Filter the data below for the string "agent" and copy each matching line.

(EXTRACTED ENTRIES begins)

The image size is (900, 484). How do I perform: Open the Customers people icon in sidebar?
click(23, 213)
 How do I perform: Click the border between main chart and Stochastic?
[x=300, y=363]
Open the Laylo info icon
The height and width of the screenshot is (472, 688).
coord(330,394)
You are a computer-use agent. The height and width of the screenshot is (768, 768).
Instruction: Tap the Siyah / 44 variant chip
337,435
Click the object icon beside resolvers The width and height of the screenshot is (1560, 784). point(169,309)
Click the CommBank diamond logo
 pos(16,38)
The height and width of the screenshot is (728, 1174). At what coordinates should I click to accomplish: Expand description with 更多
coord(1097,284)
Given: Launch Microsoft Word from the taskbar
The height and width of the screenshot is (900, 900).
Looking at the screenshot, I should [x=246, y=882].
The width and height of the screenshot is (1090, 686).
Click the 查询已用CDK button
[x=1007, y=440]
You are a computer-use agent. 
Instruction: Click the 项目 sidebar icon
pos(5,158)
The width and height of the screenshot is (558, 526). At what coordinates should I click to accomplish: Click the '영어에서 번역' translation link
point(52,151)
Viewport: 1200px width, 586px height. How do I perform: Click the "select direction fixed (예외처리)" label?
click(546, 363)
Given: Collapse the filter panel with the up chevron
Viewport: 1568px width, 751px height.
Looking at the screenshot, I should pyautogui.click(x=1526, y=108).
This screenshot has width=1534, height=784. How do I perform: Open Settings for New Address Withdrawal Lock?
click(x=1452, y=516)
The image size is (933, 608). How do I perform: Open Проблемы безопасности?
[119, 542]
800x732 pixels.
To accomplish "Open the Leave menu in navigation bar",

(EXTRACTED ENTRIES ends)

__RESPONSE TO THE EXERCISE__
You are a computer-use agent. The height and width of the screenshot is (768, 768).
You are a computer-use agent. 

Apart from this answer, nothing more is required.